** Directions **
Each line of the data that includes "about" must be copied.

Saved data entries
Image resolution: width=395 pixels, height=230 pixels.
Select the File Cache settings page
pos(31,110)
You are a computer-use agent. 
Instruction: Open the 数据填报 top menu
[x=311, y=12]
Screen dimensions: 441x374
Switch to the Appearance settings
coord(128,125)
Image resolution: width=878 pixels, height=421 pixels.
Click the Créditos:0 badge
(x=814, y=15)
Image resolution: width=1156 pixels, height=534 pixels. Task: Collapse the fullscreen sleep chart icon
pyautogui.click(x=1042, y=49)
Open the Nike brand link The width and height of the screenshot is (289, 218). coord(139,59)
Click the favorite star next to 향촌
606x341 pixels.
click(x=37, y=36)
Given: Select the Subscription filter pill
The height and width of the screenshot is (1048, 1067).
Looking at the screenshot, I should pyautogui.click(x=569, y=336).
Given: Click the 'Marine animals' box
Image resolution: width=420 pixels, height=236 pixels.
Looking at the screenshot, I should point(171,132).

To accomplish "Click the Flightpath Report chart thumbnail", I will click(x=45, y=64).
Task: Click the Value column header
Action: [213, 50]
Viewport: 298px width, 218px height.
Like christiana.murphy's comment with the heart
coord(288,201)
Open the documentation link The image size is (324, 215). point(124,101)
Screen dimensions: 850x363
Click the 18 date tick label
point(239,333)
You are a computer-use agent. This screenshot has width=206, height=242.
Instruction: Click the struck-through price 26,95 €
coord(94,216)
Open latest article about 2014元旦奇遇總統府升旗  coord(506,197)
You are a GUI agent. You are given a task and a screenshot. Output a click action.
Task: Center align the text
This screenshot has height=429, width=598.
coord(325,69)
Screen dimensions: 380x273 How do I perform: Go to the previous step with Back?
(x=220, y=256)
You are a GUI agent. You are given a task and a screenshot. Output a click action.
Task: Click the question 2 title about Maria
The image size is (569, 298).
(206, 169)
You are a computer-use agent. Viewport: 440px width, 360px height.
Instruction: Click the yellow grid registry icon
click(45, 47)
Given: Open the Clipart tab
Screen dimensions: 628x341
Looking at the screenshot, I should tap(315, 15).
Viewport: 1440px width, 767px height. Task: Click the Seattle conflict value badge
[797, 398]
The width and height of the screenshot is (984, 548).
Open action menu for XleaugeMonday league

** Your solution **
Open latest article about 2014元旦奇遇總統府升旗  coord(506,197)
Task: Click the question 2 title about Maria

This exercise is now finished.